Mesmo após o pedido de vista de Flávio Dino, o ministro André Mendonça antecipou seu voto no julgamento sobre como deve ser escolhido o sucessor do governo do Rio, no Supremo Tribunal Federal (STF). Ele se posicionou a favor da eleição indireta e acompanhou o relator Luiz Fux nos principais pontos em discussão. Com o voto do magistrado, o placar agora está 2 a 1 para eleição indireta.
Mendonça manteve a linha adotada no julgamento do Tribunal Superior Eleitoral (TSE), quando foi vencido ao votar contra a condenação de Cláudio Castro (PL). Ao considerar a renúncia do ex-governador válida e suficiente para caracterizar a vacância como não eleitoral, reforçou esse entendimento também no STF — o que sustenta, na prática, a defesa de eleição indireta no caso.

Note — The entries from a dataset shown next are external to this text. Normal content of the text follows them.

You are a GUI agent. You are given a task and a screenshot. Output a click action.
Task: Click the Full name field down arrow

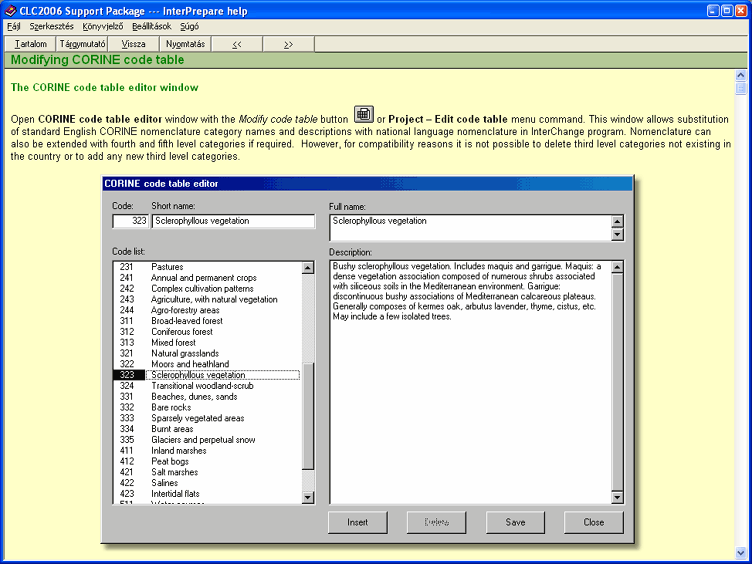[617, 235]
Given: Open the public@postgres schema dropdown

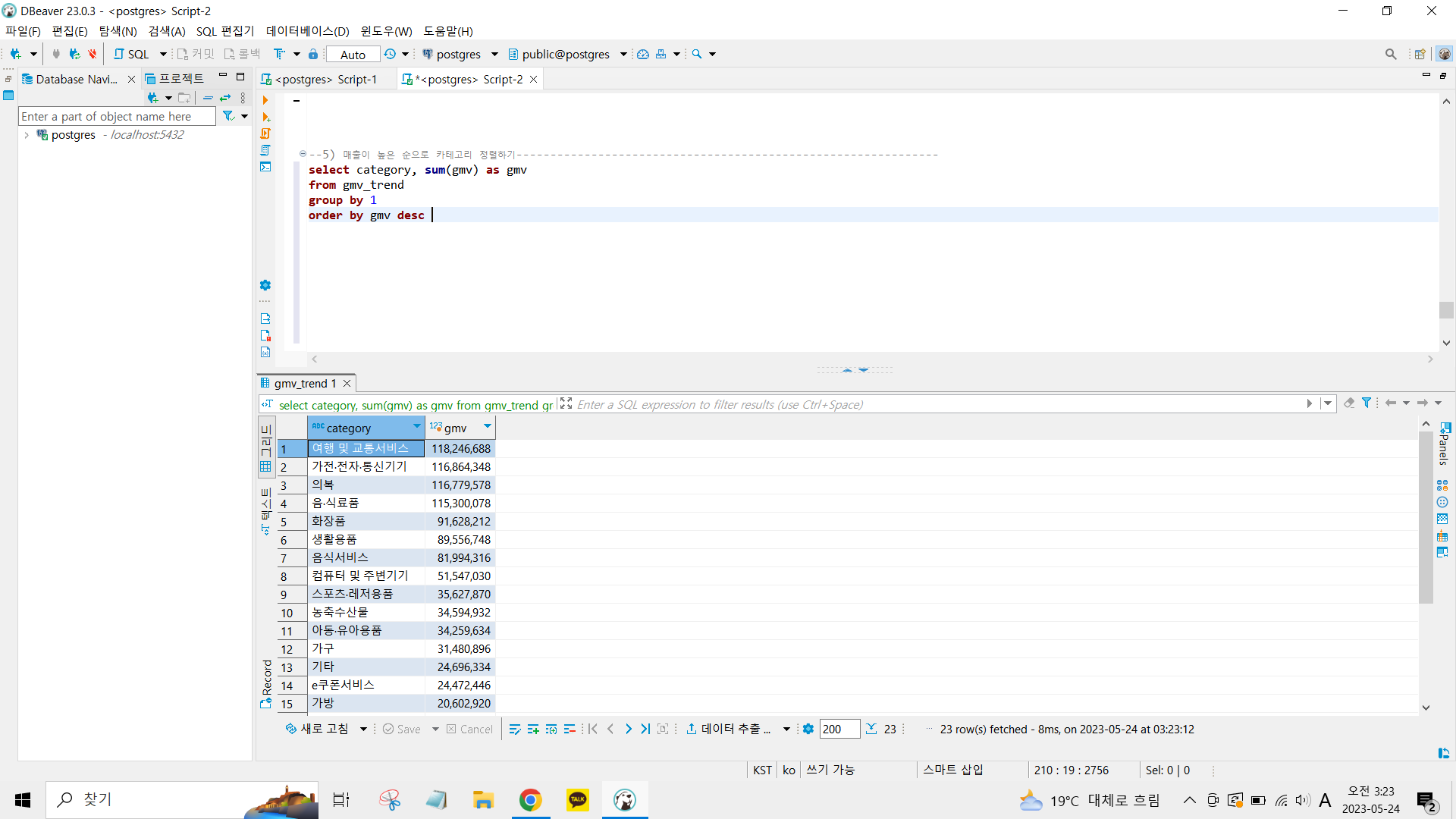Looking at the screenshot, I should click(623, 54).
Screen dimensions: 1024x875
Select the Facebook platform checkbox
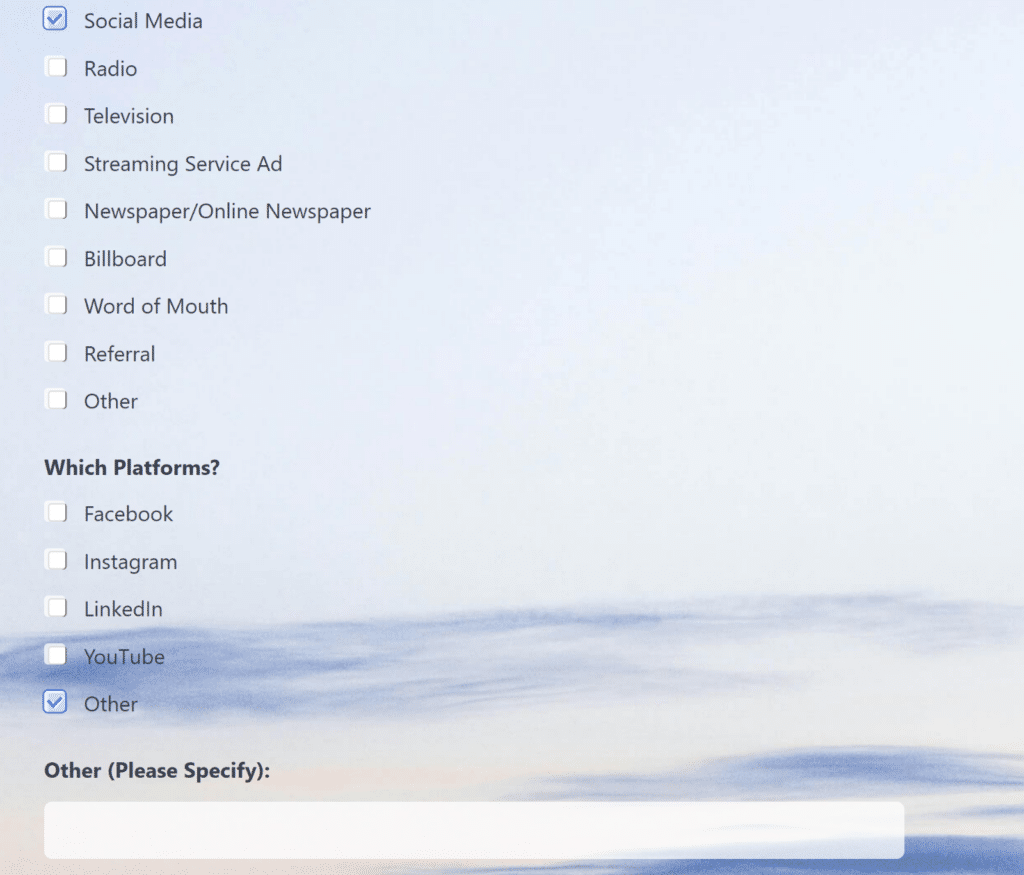56,512
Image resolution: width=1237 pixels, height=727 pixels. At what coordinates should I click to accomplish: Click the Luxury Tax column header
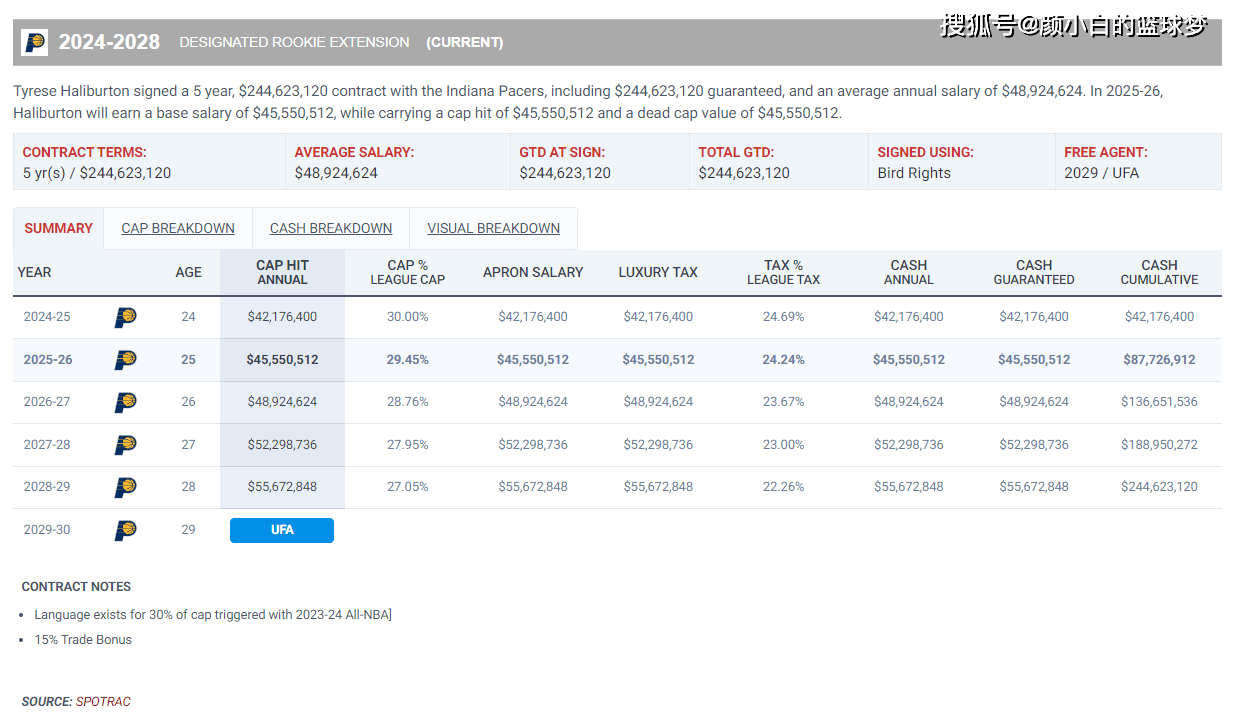pyautogui.click(x=658, y=272)
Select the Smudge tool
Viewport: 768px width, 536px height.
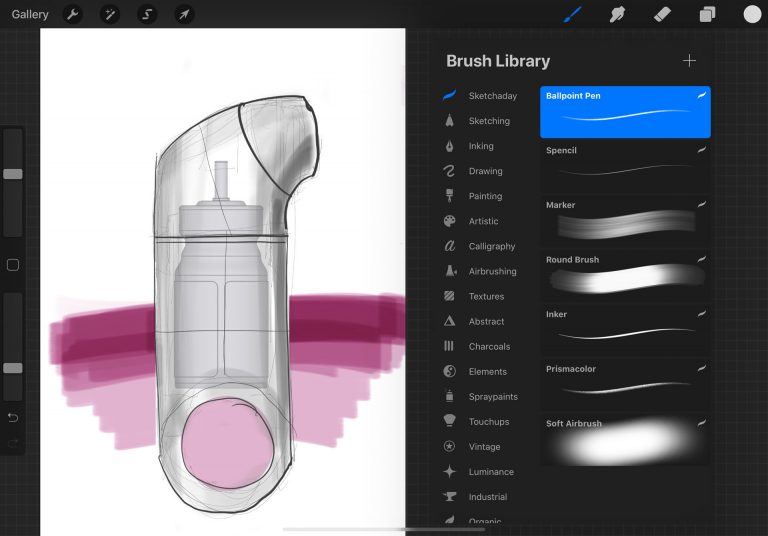(617, 14)
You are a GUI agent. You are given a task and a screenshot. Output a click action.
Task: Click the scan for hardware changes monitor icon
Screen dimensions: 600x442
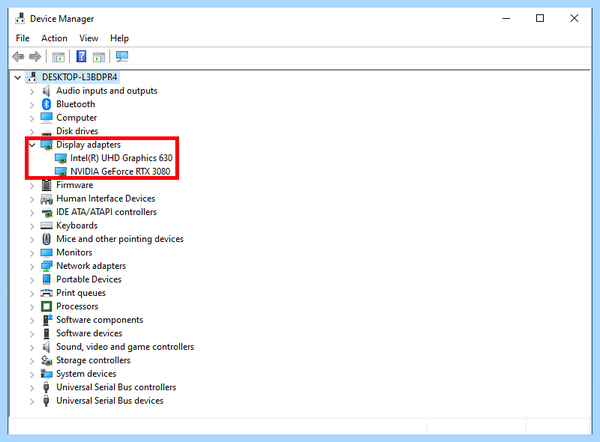122,57
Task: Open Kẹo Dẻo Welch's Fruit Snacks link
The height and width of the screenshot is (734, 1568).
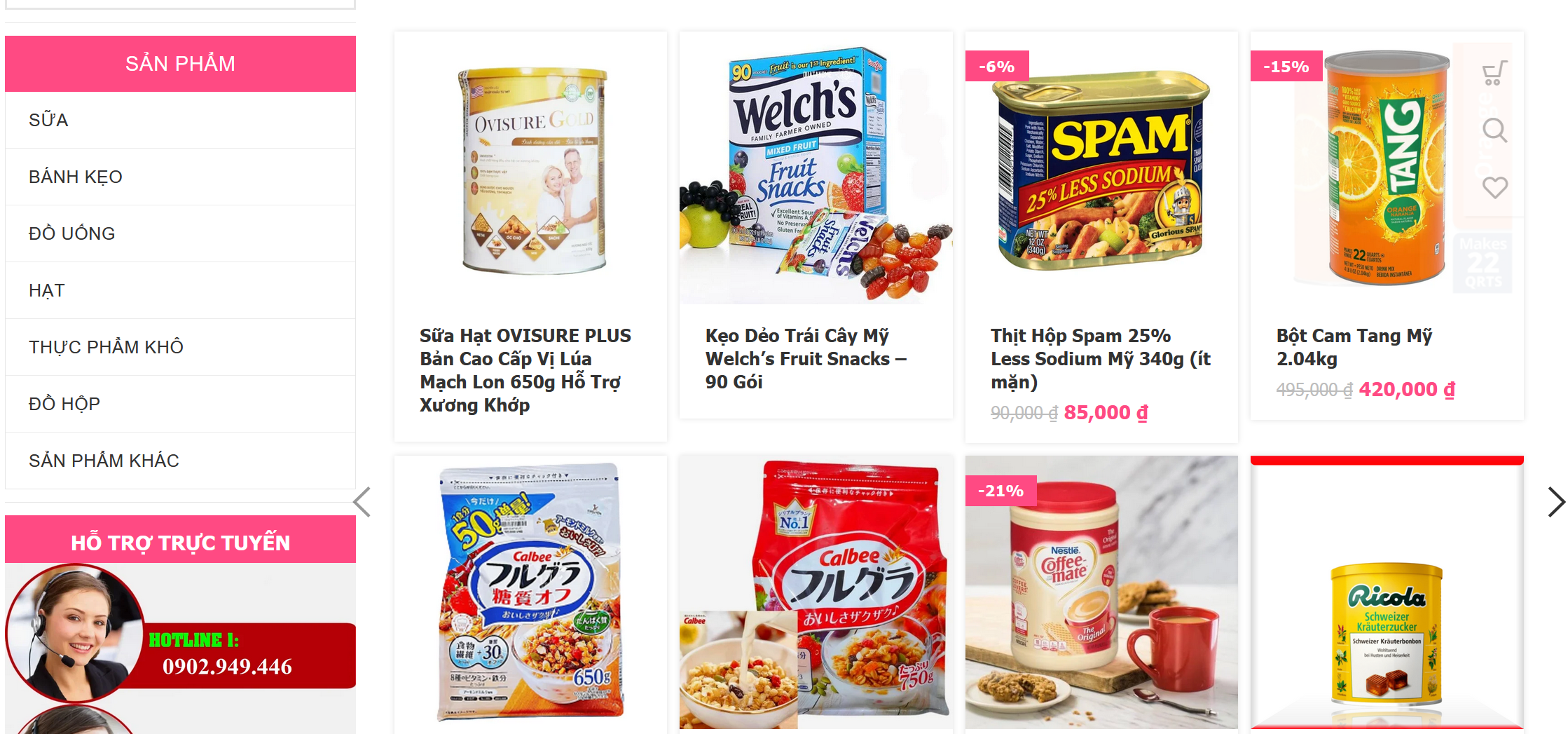Action: pyautogui.click(x=806, y=359)
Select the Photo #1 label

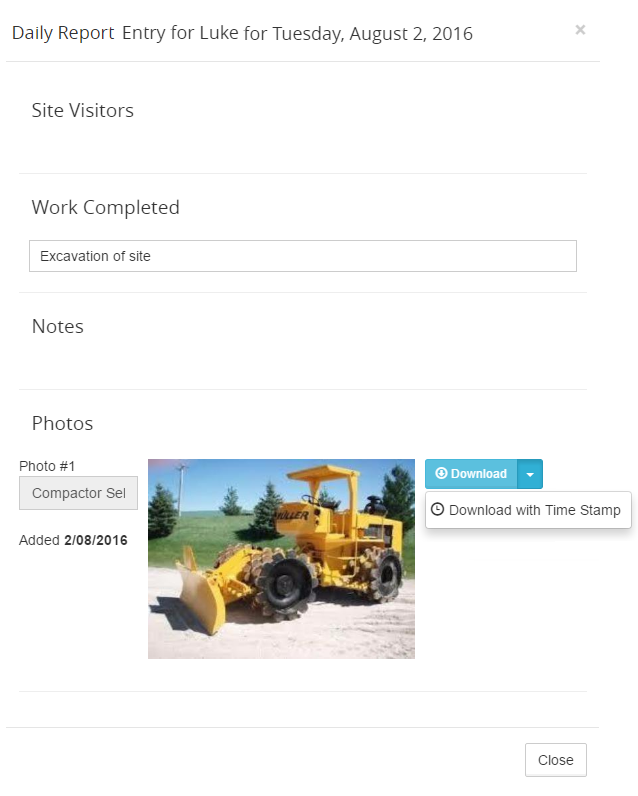pos(47,466)
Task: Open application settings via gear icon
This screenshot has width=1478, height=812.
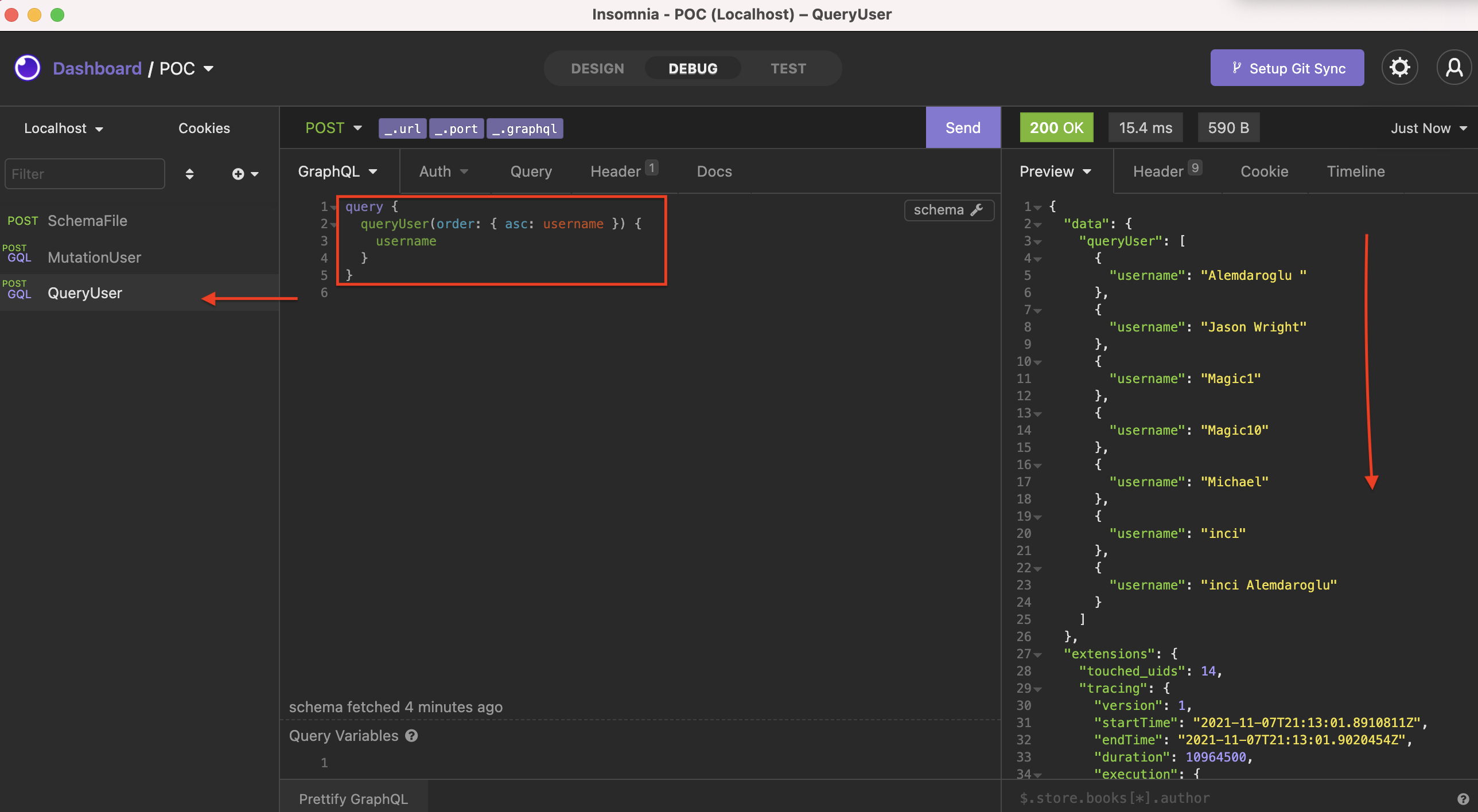Action: coord(1399,67)
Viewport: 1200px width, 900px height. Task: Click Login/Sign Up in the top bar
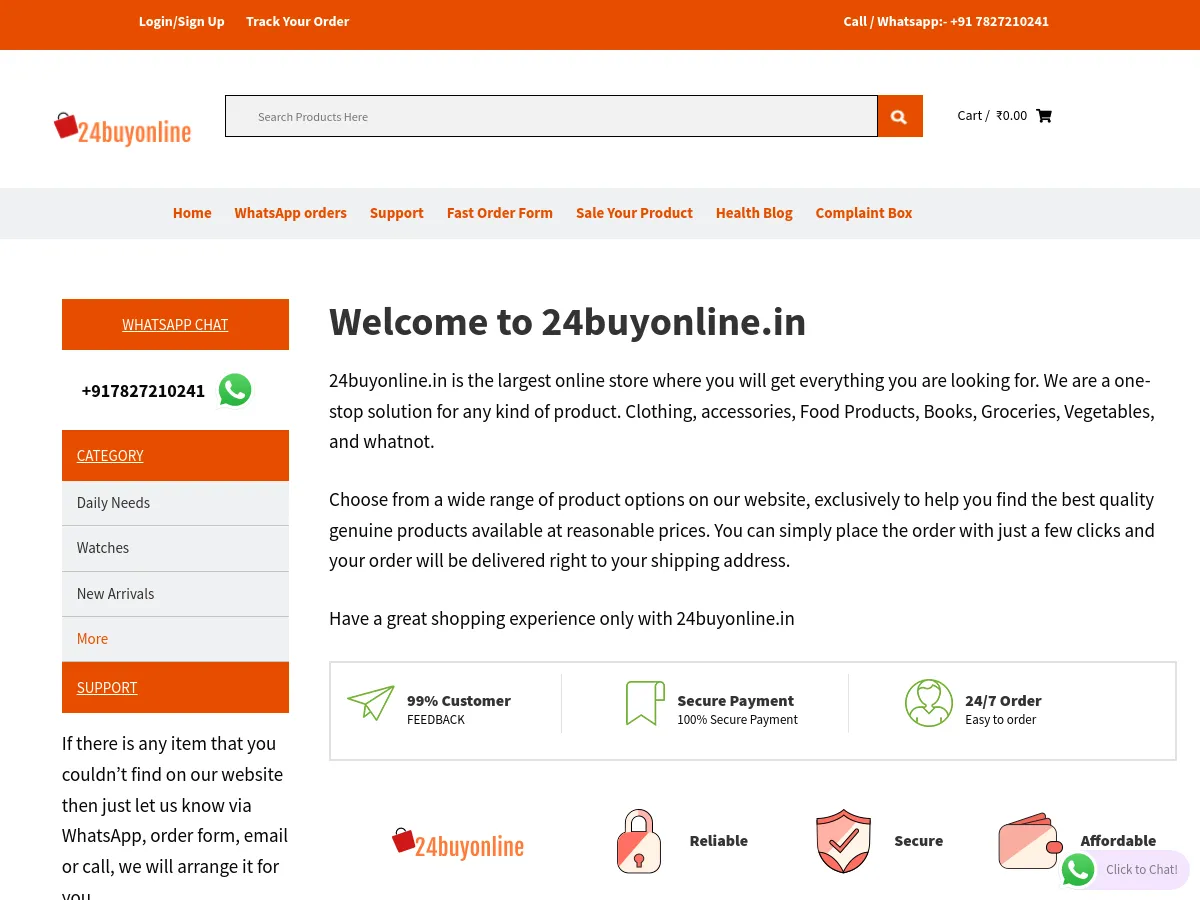pyautogui.click(x=181, y=21)
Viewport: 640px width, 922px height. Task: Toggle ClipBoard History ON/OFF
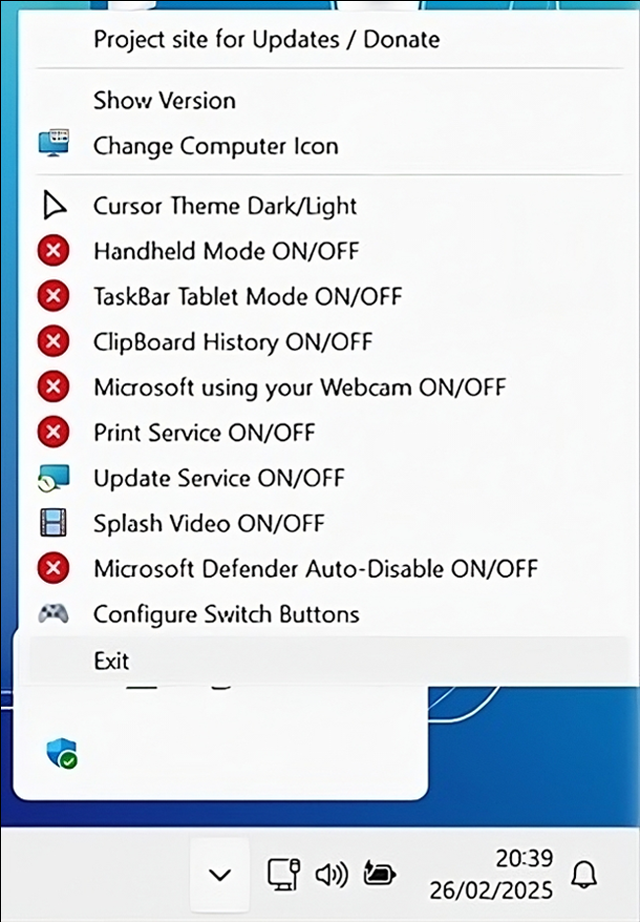pos(232,342)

Renúncia ‘não indica fraude’, diz Mendonça
No voto, o ministro argumentou que deixar o cargo próximo ao prazo eleitoral não é algo incomum e citou outros casos recentes de autoridades que também se desincompatibilizaram para disputar eleições. “Renunciar a poucos dias ou semanas do prazo final não parece ser conduta anômala”, afirmou.
Mendonça também destacou que, mesmo com a renúncia, as consequências do julgamento do TSE — como a inelegibilidade — continuam válidas, o que enfraquece a tese de que o ato teria sido uma manobra para escapar das punições.